* START Records for processing *
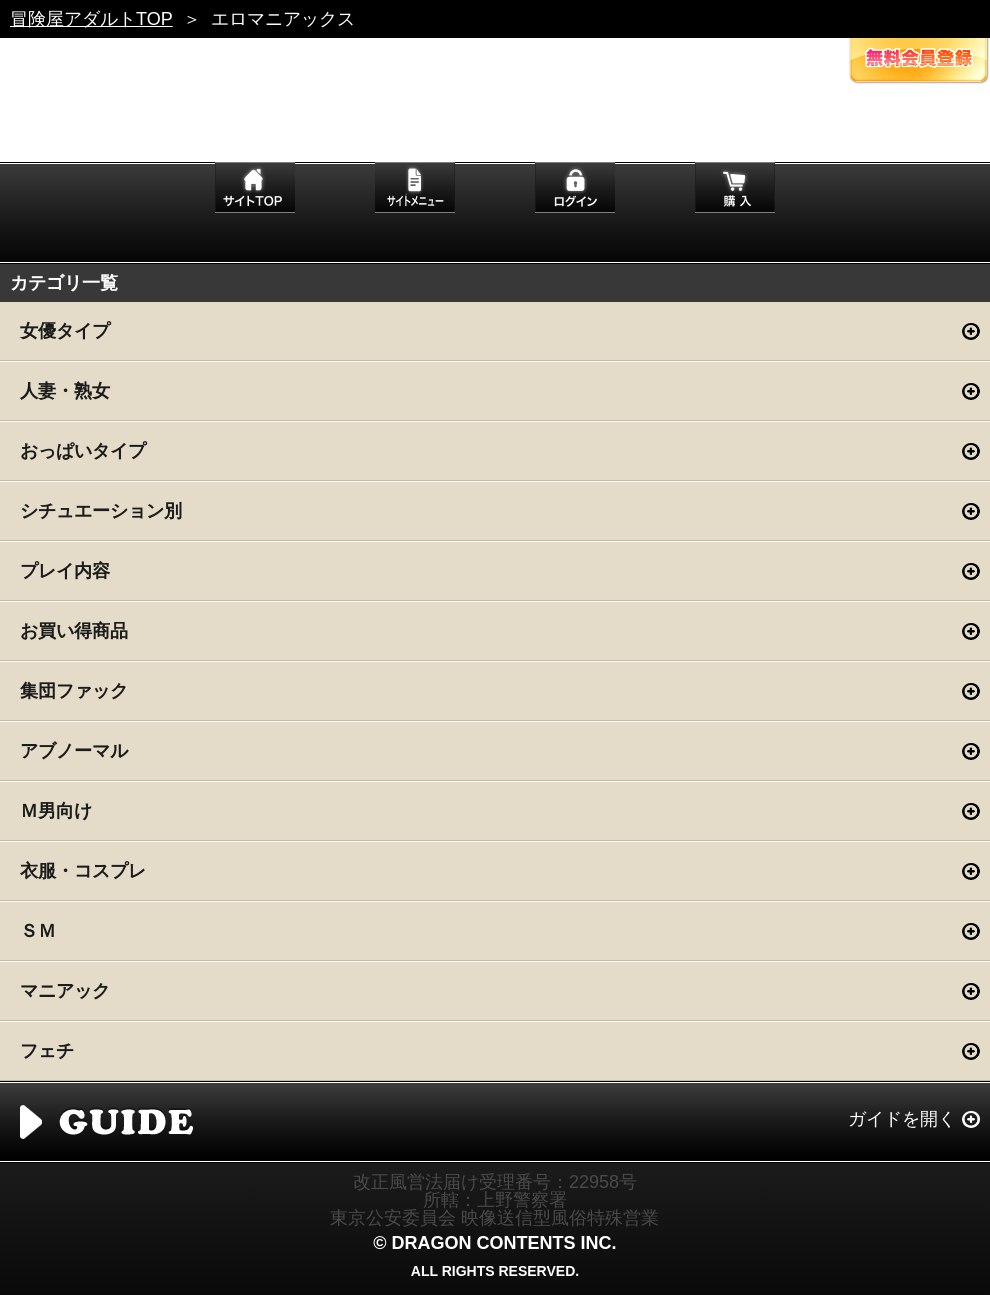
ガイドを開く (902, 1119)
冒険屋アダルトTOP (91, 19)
* END Records for processing *
* START Records for processing *
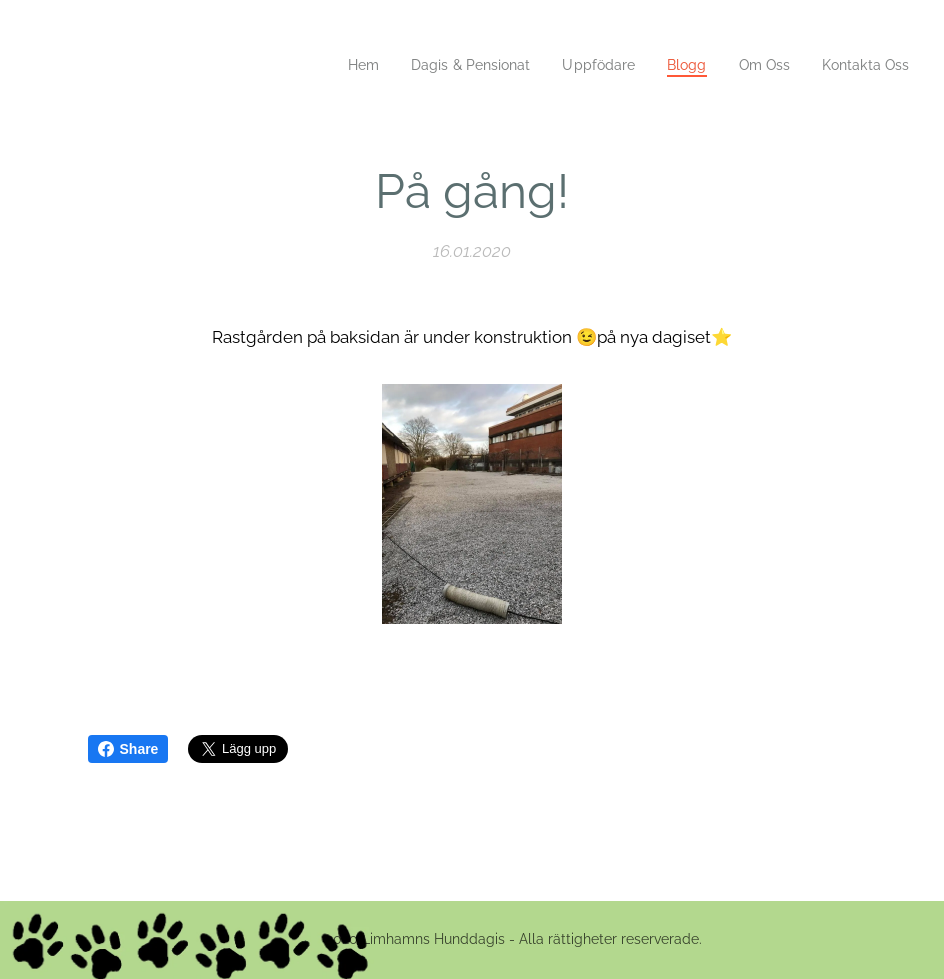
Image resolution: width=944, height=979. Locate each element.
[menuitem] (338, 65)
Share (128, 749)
* END Records for processing *
→ **Set task**:
Copy out the passage that begins with the line containing "Image resolution: width=944, height=979." and ends with the line containing "Share (128, 749)", keeping both of those lines and every line between them exactly as they appear.

→ **Answer to this task**:
Image resolution: width=944, height=979. Locate each element.
[menuitem] (338, 65)
Share (128, 749)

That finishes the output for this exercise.